Saturday, February 12, 2011
Posted by Robin L
It was all I could do not to pull my hair out by the roots and scream at the computer screen.
It would be one thing if this person had made it clear that it was THEIR process—but to extrapolate it out to the writing public at large was, at best irresponsible, at worst egotistical.
I have written over twenty books, and published thirteen of those. The longer I am involved in this writing gig the more convinced I become that the actual writing—putting pen to paper or fingers to keyboard—is sometimes only 20-30% of the writing process. Not because I’m avoiding anything or letting myself be sidetracked, but because good pages don’t just happen. They are thought about and pondered over. They stew and ferment and percolate. This is especially true as my books become longer and more complex. Depth and nuance doesn’t (usually!) just fall from the sky in a burst of inspiration while I happen to be pounding out my 250 words per hour. It can, but it doesn’t always. Most often, you have to go out and hunt depth and layers and subtext and club it over the head, drag it home, and then finesse it into your WIP.
Their point was that fast writers were much better and more likely to be true professionals that slow writers. Gah. Of course, that doesn’t even address the issue of those of us who write some books slowly and others quickly…
The funny thing is, I was wrestling with this very issue before I even stumbled upon this blog post. I had set my Start Date for the medievalteenassassin#2 as Feb. 1. As I said, I’d been gathering research materials and making notes and blocking out the big picture plot things. But try as hard as I might, the story egg was NOT ready to crack yet. Was. Not. Now sure, I wrote a couple of pages. And I could very easily have forced myself to stay there and write X number of pages until I have five pages each day. But what sort of pages would they be? The wrong ones, ones leading into a story I didn’t want to tell. Now sure, you can always fix a bad page—but sometimes committing too early to the wrong story is not helpful. Besides, I could have blindly put words on paper that had no depth, no nuance, no layered meaning, and no subtext, but whatever is the point?
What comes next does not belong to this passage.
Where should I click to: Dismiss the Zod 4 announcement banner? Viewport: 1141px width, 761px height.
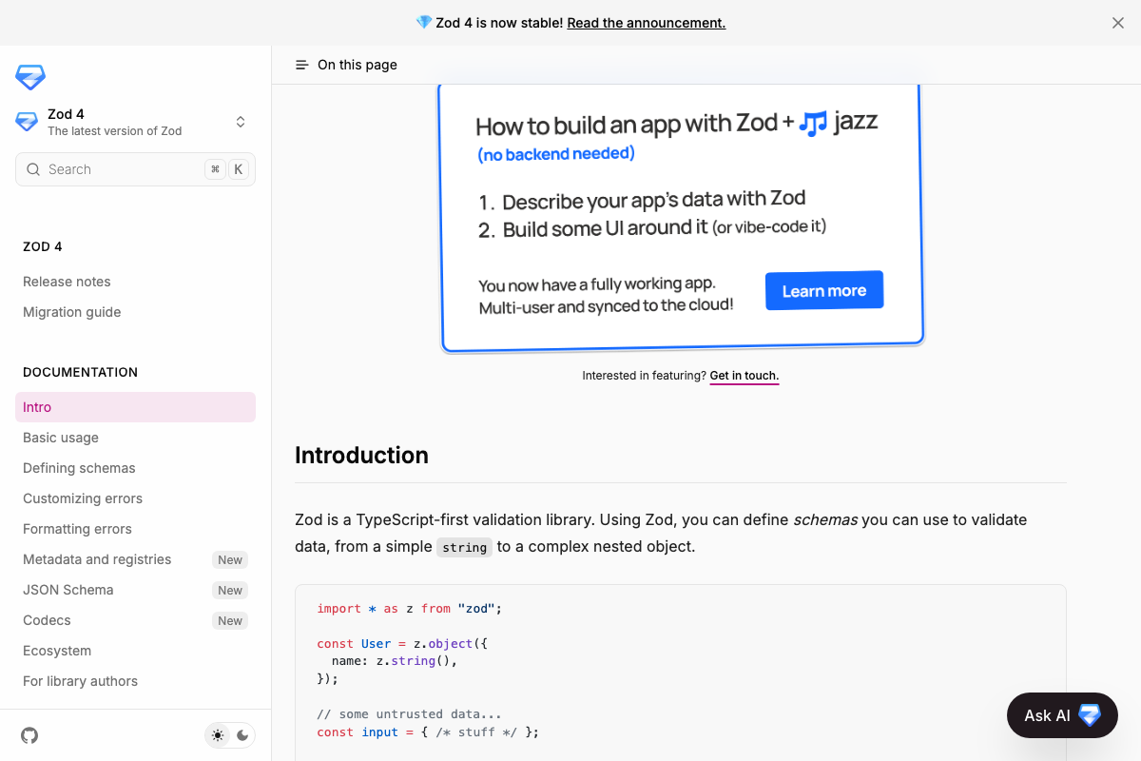click(1117, 22)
So instead, I pulled out my bag of tricks that I fall back on time and time again to help dig around until I find my character and story. (My next post will detail those tricks—I pinkie swear!) Some, like the above referenced blog poster, would call that procrastination. I call it assembling the material from which I plan to craft my story. Sure, one can build something using any old materials one has on hand. Or. One can look long and carefully for the right materials, the ones that compliment and contrast, provide shadows as well as illumination, and are the best quality—the strongest and most aesthetically pleasing materials one can find.
All this ruminating and mulling bore rich fruit. I quickly realized I had started in the wrong place. Once I made the adjustment and backed up, the pages came much, much more easily. Where I had been eking out two painful pages a day, when I backed up and did the necessary story and character work, I was able to write 20 pages in three days. Not a record, by any means, but much more free flowing when they came from the right place. They are still first draft pages, but they have the bones and sinew of the story I am trying to tell, rather than no relation to anything I’m trying to convey.
So the point I am trying to make is that, no, there is no one formula or approach one has to take in order to be a professional working writer who can support themselves with their writing. Ignore anyone who tells you otherwise.